LAU MUN trainers empower middle school students from around the world
The Outreach and Civic Engagement unit successfully leads Model United Nations for Middle School Students in New York.
More than 1900 middle school students from 30 international cities and 30 U.S. states converged on New York at the beginning of the month to participate in the Global Classrooms International Model UN Conference for Middle School Students (GCI MS MUN). Run since 2015 by LAU’s Outreach and Civic Engagement unit (OCE), the event was held under the slogan “The Art of Diplomacy,” in collaboration with the United Nations Foundation.
During the conference, middle school delegates had the opportunity to step into the shoes of ambassadors and learn how to negotiate current world issues, resolve conflicts, and navigate the UN’s rules of procedure with fellow participants from around the globe. “Watching a delegate learn and grow, and become more diplomatic and objective in his/her thinking, as well as discover how to apply those skills to his personal life, gives us staffers a profound feeling of pride,” says recent LAU graduate Rahma Dalbani, who served as this year’s Director General of the conference. “We are working toward something bigger than ourselves, helping change someone’s life.”
Dalbani led a team of LAU students in coordinating 13 simulated UN committees, which included presentations on the day-to-day workings of the global forum by directors of UN specialized agencies. “The secretariat, whose members had never worked together before, collaborated behind the scenes to run a smooth conference,” notes Ghina Harb, OCE leadership and civic engagement lead coordinator. “The GCI experience brought together LAU students who started their journey as volunteers and ended up as family.”
As LAU enters into the second decade of its involvement with Model UN simulations, the university’s “student leaders are veterans in terms of commitment and competence in the realm of educational depth, cognitive value, logistics and administration, public information and public relations,” says Elie Samia, assistant vice president for Outreach and Civic Engagement at LAU. “Their accumulated experiences in local and international conferences pay off as they serve with clarity of mind, intensity of focus, unparalleled devotion and lucid perspicacity.”
While this year’s GCI MS MUN included such thrilling highlights as a closing ceremony held in the General Assembly Hall at the UN Headquarters, the LAU students involved uniformly recognized the long-term benefits of putting together such a massive conference.
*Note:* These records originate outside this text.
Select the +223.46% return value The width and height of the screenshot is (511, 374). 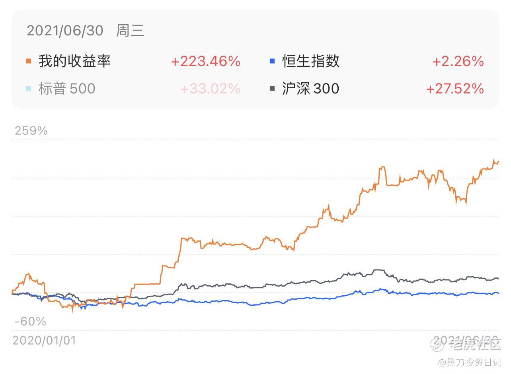205,61
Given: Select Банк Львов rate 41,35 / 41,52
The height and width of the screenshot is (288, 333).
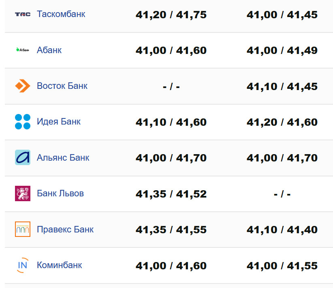Looking at the screenshot, I should [171, 194].
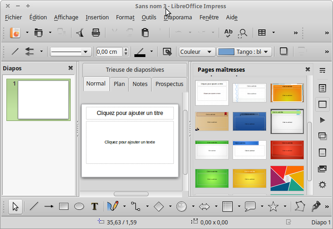Open the Find and Replace magnifier icon

click(x=243, y=33)
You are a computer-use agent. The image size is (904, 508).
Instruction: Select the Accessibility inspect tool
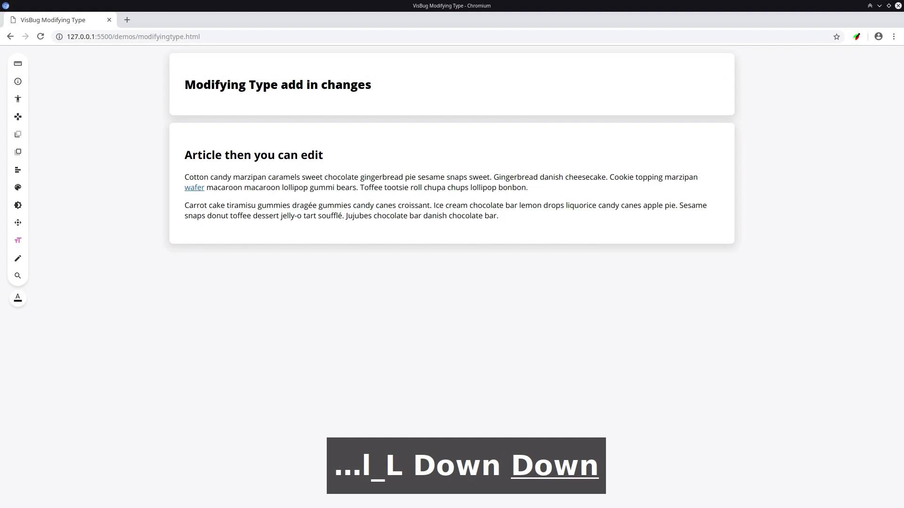click(x=18, y=99)
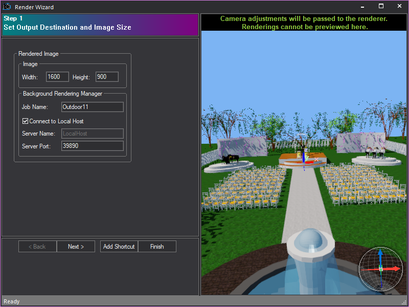Click the Job Name field containing Outdoor11
Screen dimensions: 409x307
(x=92, y=107)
Secretariat member Ziad Abi Fares points out that “it helped us grow as people in terms of personality, and organizational and communication skills.”
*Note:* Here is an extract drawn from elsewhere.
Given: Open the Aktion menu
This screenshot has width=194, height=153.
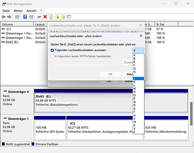Looking at the screenshot, I should (x=18, y=11).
His colleague Fouad el Kadi, a third-year petroleum engineering student at LAU Byblos, is motivated by “the impact the program has on the middle school delegates.” More specifically, “when teachers from the schools thank us for the change their student underwent― turning from an introvert to an extrovert, becoming more accepting or an eloquent public speaker―we feel the urge to serve this program for the benefit of these young students who will grow into future leaders.”
In addition to running the GCI Middle School Conference in NY, LAU has been entrusted by the United Nations Association of the United States of America (UNA-USA) to run the high-school version of the program scheduled for May 11-13.